In order to verify the effectiveness of the method, the invention provides a contrast between an enhanced index approximation law sliding mode control method based on an inverse proportion function and a traditional index approximation law sliding mode control method:
for more efficient comparison, all parameters of the system are consistent, i.e. xd=yd=zd=20、ψd0.5, slip form surface parameters: lambda [ alpha ]1=0.2、λ2=0.7、α1=2、α21.1, 0.1, and the approach law parameter: k is a radical of1=0.6、k20.8, δ -0.5, p-1, γ -1, μ -2, quad-rotor aircraft parameters: m 0.625, L0.1275, Ixx=2.3×10-3、Iyy=2.4×10-3、Izz=2.6×10-3G ═ 10, sampling parameters: t is ts=0.007,N=5000。
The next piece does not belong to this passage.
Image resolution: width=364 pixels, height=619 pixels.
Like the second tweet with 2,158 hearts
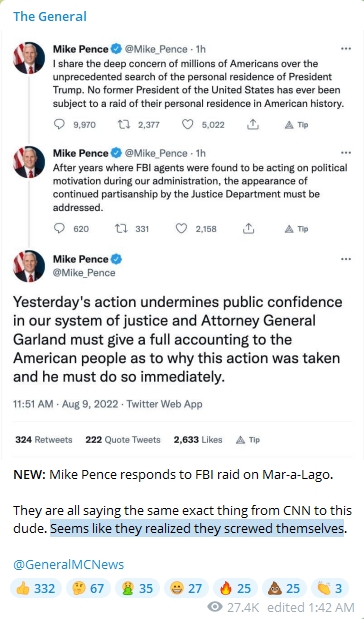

1-4, the finite-time control of the quadrotor aircraft based on the inverse proportion function enhanced exponential approach law and the fast terminal sliding mode surface can reach the expected position more quickly; with reference to fig. 5-8, the limited-time control of the quadrotor based on the inverse proportional function enhanced exponential approximation law and the fast terminal sliding mode surface has smaller buffeting.
In conclusion, the finite time control of the four-rotor aircraft based on the inverse proportion function enhanced index approach law and the fast terminal sliding mode surface can reduce the buffeting and the tracking time at the same time, improve the tracking performance and enable the system to enter stable convergence more quickly.
While the foregoing has described a preferred embodiment of the invention, it will be appreciated that the invention is not limited to the embodiment described, but is capable of numerous modifications without departing from the basic spirit and scope of the invention as set out in the appended claims.